I have a large dataset (> 9 million rows) of times and locations when individual animals were detected at stations. I would like to calculate the distance between each station along each animal's path as it travelled between stations, as well as the time it took to travel between stations. And then I would like to summarize the total distance and time across all sections of the path.
For each individual in this dataset, the data is organized with each time it was detected at a stationary points. If the individual was at the stationary point for a long, consecutive period of time, then there are multiple records (each ~30 s apart) for this time period.
I can summarize the data below to get 1 row for each time an individual was at a station (see below). However, the output doesn't recognize when an individual travels to the same station more than once.
E.g.
id <- c("A", "A", "A", "A", "A", "A", "A", "A", "B", "B")

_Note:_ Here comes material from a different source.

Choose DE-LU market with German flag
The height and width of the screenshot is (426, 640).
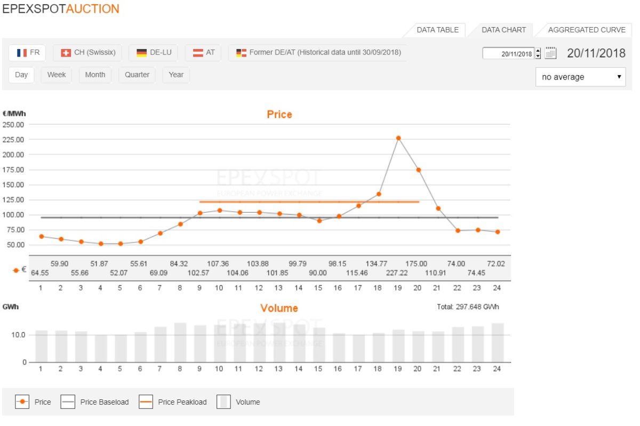[x=154, y=53]
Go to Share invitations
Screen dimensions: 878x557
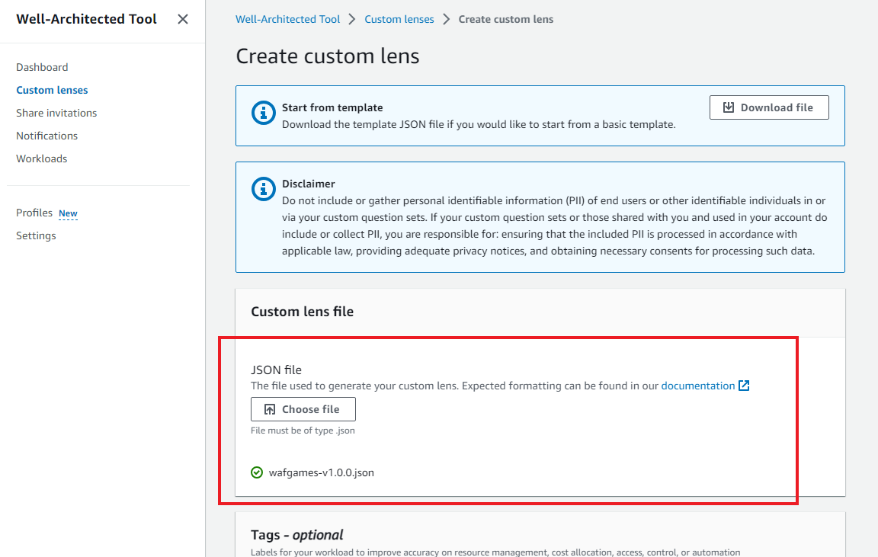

site <- c("a", "a", "b", "a", "c", "c", "c", "d", "a", "b")
time <- seq(1:10)
lat <- c(1, 1, 2, 1, 3, 3, 3, 4, 1, 2)
lon <- c(1, 1, 2, 1, 3, 3, 3, 4, 1, 2)
df <- data.frame(id, site, time, lat, lon)
df %>% group_by(id, site, lat, lon) %>%
summarize(timeStart = min(time),
timeEnd = max(time))
# A tibble: 6 x 6
# Groups: id, site, lat [?]
id site lat lon timeStart timeEnd
<fct> <fct> <dbl> <dbl> <dbl> <dbl>
1 A a 1 1 1 4
2 A b 2 2 3 3
3 A c 3 3 5 7
4 A d 4 4 8 8
5 B a 1 1 9 9
6 B b 2 2 10 10
I an approach to group the data so that the multiple visits to the same station (with trips to other stations in between) are recognized as a separate "leg" of the trip.
Then, I need to calculate the great circle distance between each station, as well as the time difference in time between timeEnd (1st station) and timeStart (2nd station).
This may not be your complete solution but it is a good start. This will find the distance and time difference between each row of data and sets the values to NA when the id changes between rows.
df <- data.frame(id, site, time, lat, lon)
library(geosphere)
library(dplyr)
#sort data by id and time
df<-df[order(df$id, df$time), ]
#find distance between each point in column
# Note longitude is the first column
df$distance<-c(NA, distGeo(df[,c("lon", "lat")]))
#find delta time between each row for each id
df<-df %>% group_by(id) %>% mutate(dtime=case_when(site != lag(site) ~ time-lag(time),
TRUE ~ NA_integer_))
#remove distances where there was no delta time (row pairs with different ids)
df$distance[is.na(df$dtime)]<-NA
#id summary
df%>% summarize(disttraveled=sum(distance, na.rm=TRUE), totaltime=sum(dtime, na.rm=TRUE))